From: George Neuner on
On Thu, 04 Mar 2010 18:51:21 +0200, Juan Pedro Bolivar Puente
<magnicida(a)gmail.com> wrote:

>On 04/03/10 16:21, ccc31807 wrote:
>> On Mar 3, 4:55 pm, toby <t...(a)telegraphics.com.au> wrote:
>>>> where you have to store data and
>>>
>>> "relational data"
>>
>> Data is neither relational nor unrelational. Data is data.
>> Relationships are an artifact, something we impose on the data.
>> Relations are for human convenience, not something inherent in the
>> data itself.
>>
>
>No, relations are data. "Data is data" says nothing. Data is
>information. Actually, all data are relations: relating /values/ to
>/properties/ of /entities/. Relations as understood by the "relational
>model" is nothing else but assuming that properties and entities are
>first class values of the data system and the can also be related.
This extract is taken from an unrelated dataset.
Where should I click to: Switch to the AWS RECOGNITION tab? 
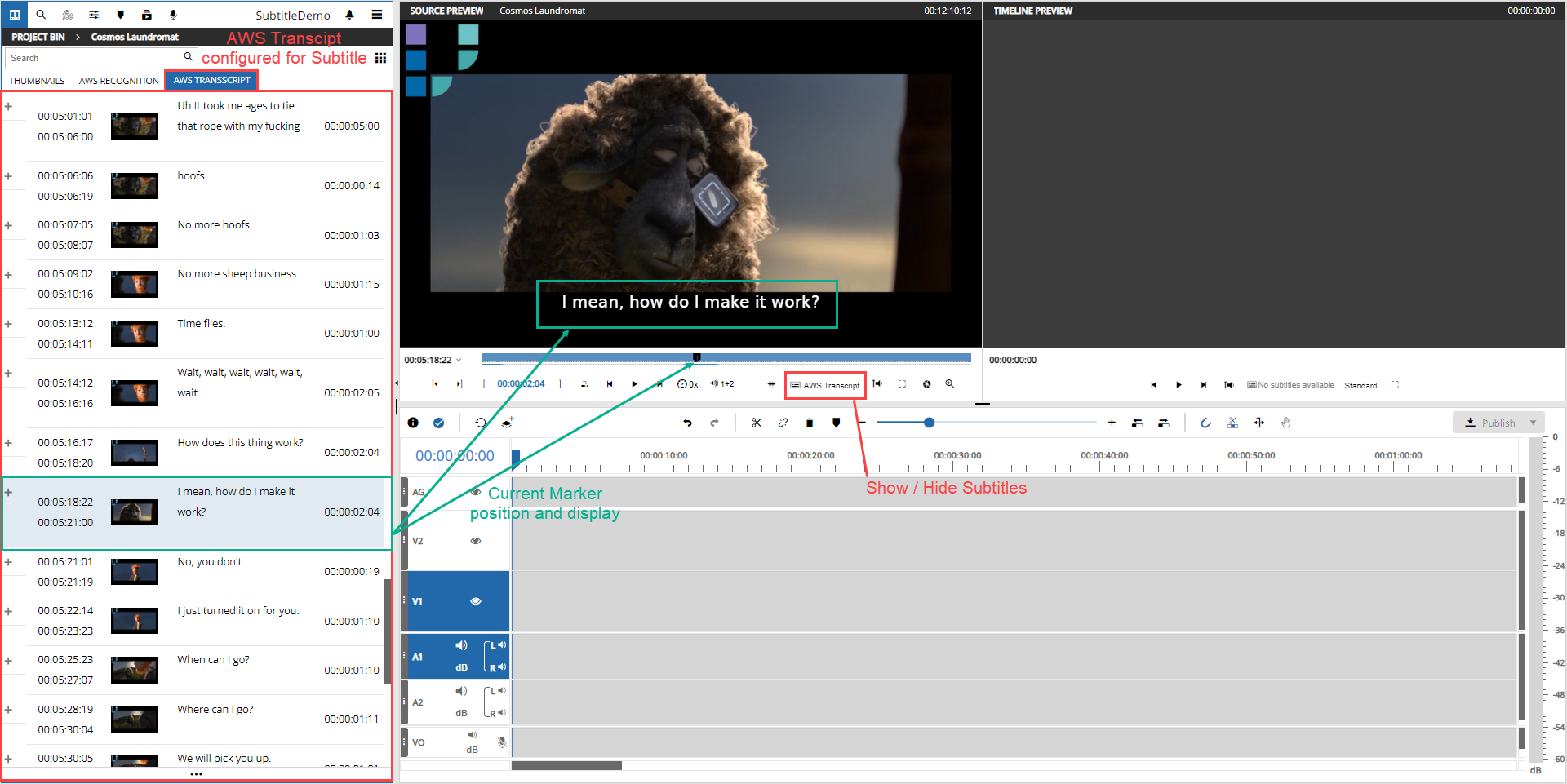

Well ... sort of. Information is not data but rather the
understanding of something represented by the data. The term
"information overload" is counter-intuitive ... it really means an
excess of data for which there is little understanding.
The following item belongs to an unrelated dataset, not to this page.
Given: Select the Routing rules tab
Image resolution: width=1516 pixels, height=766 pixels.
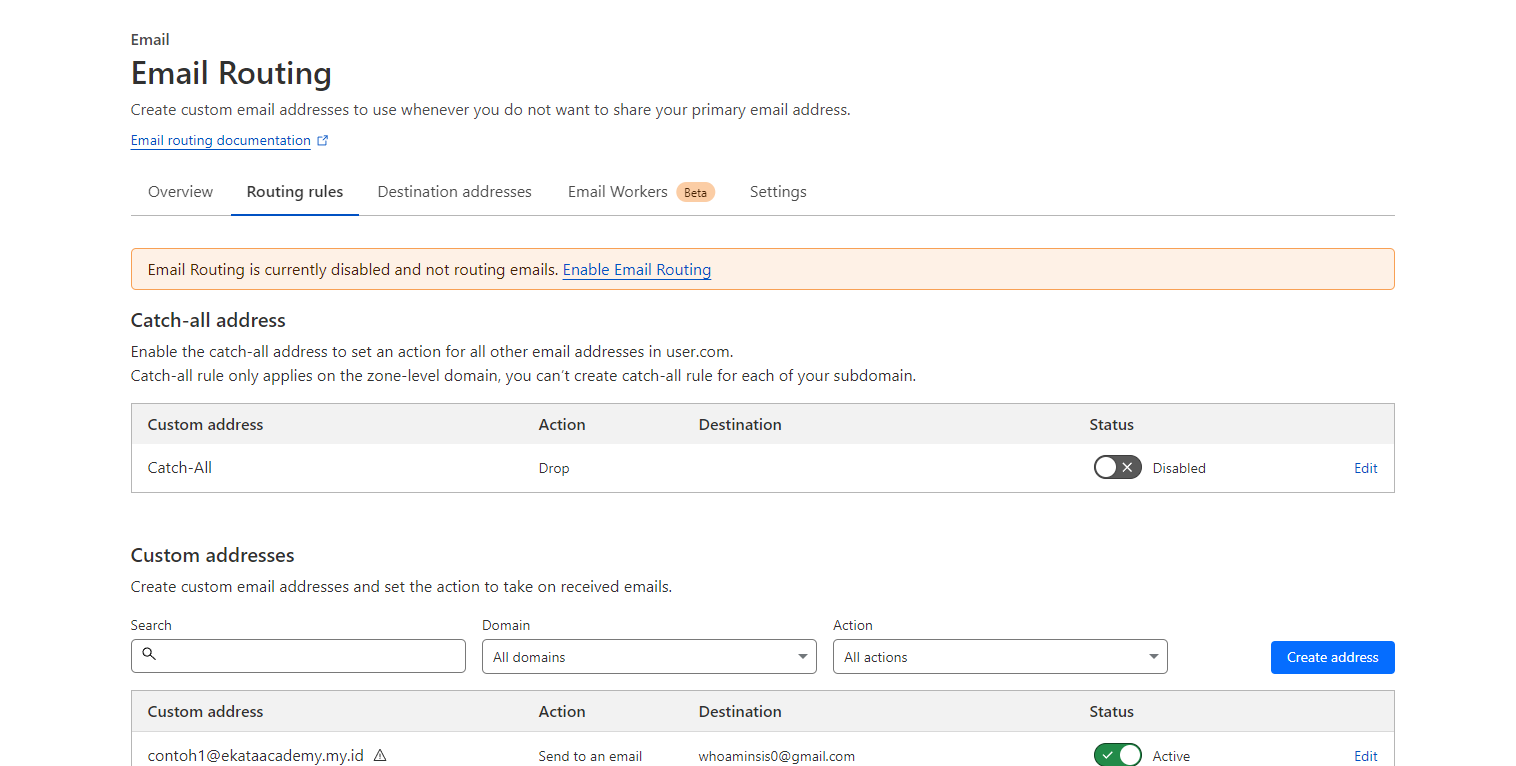Looking at the screenshot, I should [x=295, y=192].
Similarly, at the level to which you are referring, a relation is not
data but simply a theoretical construct. At this level testable
properties or instances of the relation are data, but the relation
itself is not. The relation may be data at a higher level.

George
From: ccc31807 on
On Mar 4, 11:51 am, Juan Pedro Bolivar Puente <magnic...(a)gmail.com>
wrote:
> No, relations are data.

This depends on your definition of 'data.' I would say that
relationships is information gleaned from the data.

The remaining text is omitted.